El pasado 30 de agosto, el Consejo de ministros aprobó la reforma de la Ley del Aborto, uno de los proyectos estrella de Irene Montero. La principal novedad de la norma es que vuelve a permitir que las menores de entre 16 y 18 años puedan abortar sin consentimiento paterno.
Lo que ha generado más debate es que una menor pueda abortar sin consentimiento de sus padres. Ciertamente, es una barbaridad. Con la reforma, España se convierte en un país en el que es necesaria la autorización paterna para ir a una excursión escolar, pero no para abortar. Dejando a un lado lo que escandalizaría a cualquier persona con dos dedos de frente, esta modificación tampoco tiene una justificación jurídica. Figuras tan relevantes de nuestro ordenamiento jurídico como la patria potestad se han ido por el sumidero con la nueva reforma. El artículo 154 del Código Civil establece que «los hijos e hijas no emancipados están bajo la patria potestad de los progenitores. Los padres tienen el deber de velar por sus hijos, tenerlos en compañía, alimentarlos, educarlos y procurarles una formación integral». A la luz de este artículo, ¿de quién será la responsabilidad? ¿Quién quedará al cuidado de la niña? ¿Los padres? ¿El Estado?
Otro precepto clave de nuestro ordenamiento jurídico es el artículo 63.1 de la Ley Orgánica de la Responsabilidad Penal del Menor. Dicho artículo establece que los padres serán responsables civiles subsidiarios de los daños y perjuicios ocasionados por sus hijos menores de edad.

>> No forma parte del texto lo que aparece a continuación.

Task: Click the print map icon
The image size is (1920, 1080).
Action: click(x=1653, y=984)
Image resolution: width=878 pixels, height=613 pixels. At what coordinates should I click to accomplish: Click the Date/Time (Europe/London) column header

No parece demasiado lógico que los padres puedan llegar a pagar por delitos cometidos por sus hijos y al mismo tiempo no tengan nada que decir sobre una decisión tan trascendental como es el aborto.
Pero más allá del debate sobre la edad para poder abortar, lo verdaderamente desolador es comprobar que la mayor parte de la sociedad ha aceptado el aborto como un método anticonceptivo más. Y no, no lo es. El aborto es fracaso moral. Un drama en el sentido más amplio de la palabra.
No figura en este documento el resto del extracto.